REQUIRED TASK 1: Extract the part of the Florida's Turnpike Enterprise text that opens with the words containing "State-owned enterprise operating" and closes with "of Florida's Turnpike.", copying it word for word.
REQUIRED TASK 2: Continue the text on Florida's Turnpike Enterprise from the point where it stops.

Florida's Turnpike Enterprise

Agency overview
- Formed: April 11, 2002
- Preceding agency: Florida State Turnpike Authority (1957–1969);
- Type: Toll road
- Jurisdiction: State of Florida
- Headquarters: Ocoee, Florida;
- Agency executive: Nicola Liquori;
- Parent agency: Florida Department of Transportation
- Website: floridasturnpike.com

= Florida's Turnpike Enterprise =

State-owned enterprise operating toll roads in Florida

Florida's Turnpike Enterprise (FTE) is a unit of the Florida Department of Transportation that operates toll roads in Florida. The current executive director is Nicola Liquori.

==History==

The Florida State Turnpike Authority was authorized by the Florida Legislature and signed into law by Gov. Dan McCarty as the Turnpike Authority Act on June 11, 1953. The Authority was reorganized and incorporated into the newly formed Florida Department of Transportation (FDOT) in July 1969. The Turnpike's functions became part of the FDOT pursuant to the reorganization of the State Government Act. At that time, individual FDOT Districts managed the Turnpike work program, operations, and maintenance in their areas. In 1988, the Florida Legislature created the Office of Florida's Turnpike.

SOURCE MATERIAL:
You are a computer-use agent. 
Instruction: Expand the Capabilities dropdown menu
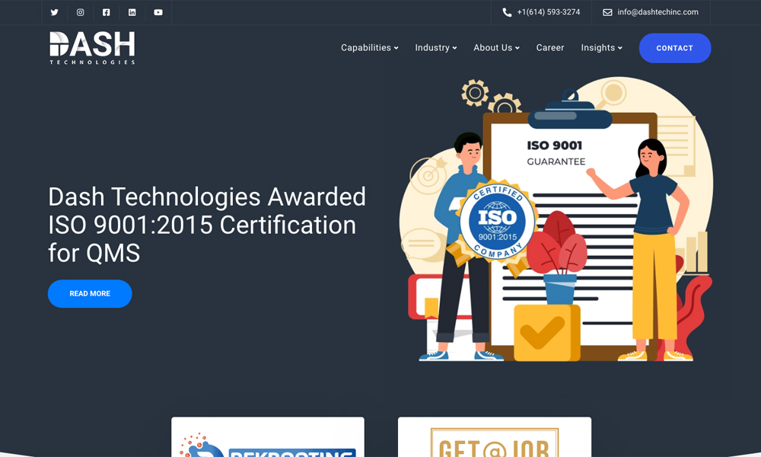tap(370, 48)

FINAL ANSWER 1:
State-owned enterprise operating toll roads in Florida

Florida's Turnpike Enterprise (FTE) is a unit of the Florida Department of Transportation that operates toll roads in Florida. The current executive director is Nicola Liquori.

==History==

The Florida State Turnpike Authority was authorized by the Florida Legislature and signed into law by Gov. Dan McCarty as the Turnpike Authority Act on June 11, 1953. The Authority was reorganized and incorporated into the newly formed Florida Department of Transportation (FDOT) in July 1969. The Turnpike's functions became part of the FDOT pursuant to the reorganization of the State Government Act. At that time, individual FDOT Districts managed the Turnpike work program, operations, and maintenance in their areas. In 1988, the Florida Legislature created the Office of Florida's Turnpike.

FINAL ANSWER 2:
In 1990, the Legislature passed Senate Bill 1316, authorizing the expansion of Florida's Turnpike to include construction of non-contiguous road projects as an alternative to assist in meeting the state's backlog of needed highway facilities. The Legislature set environmental and financial feasibility standards, authorized toll increases on the existing system, and allowed higher rate per mile tolls on the new projects through Chapter 339.2275(3) of the Florida Statutes. The Legislature approved expansion projects and new interchanges subject to verification of economic feasibility, determination that the projects are consistent, to the maximum extent feasible, with approved local government comprehensive plans were projects are located, and completion of a statement of the project's significant environmental impacts. Fifty road projects were submitted for consideration and, ultimately, ten new roads were identified for possible construction, subject to meeting the feasibility requirements, and 15 new interchanges.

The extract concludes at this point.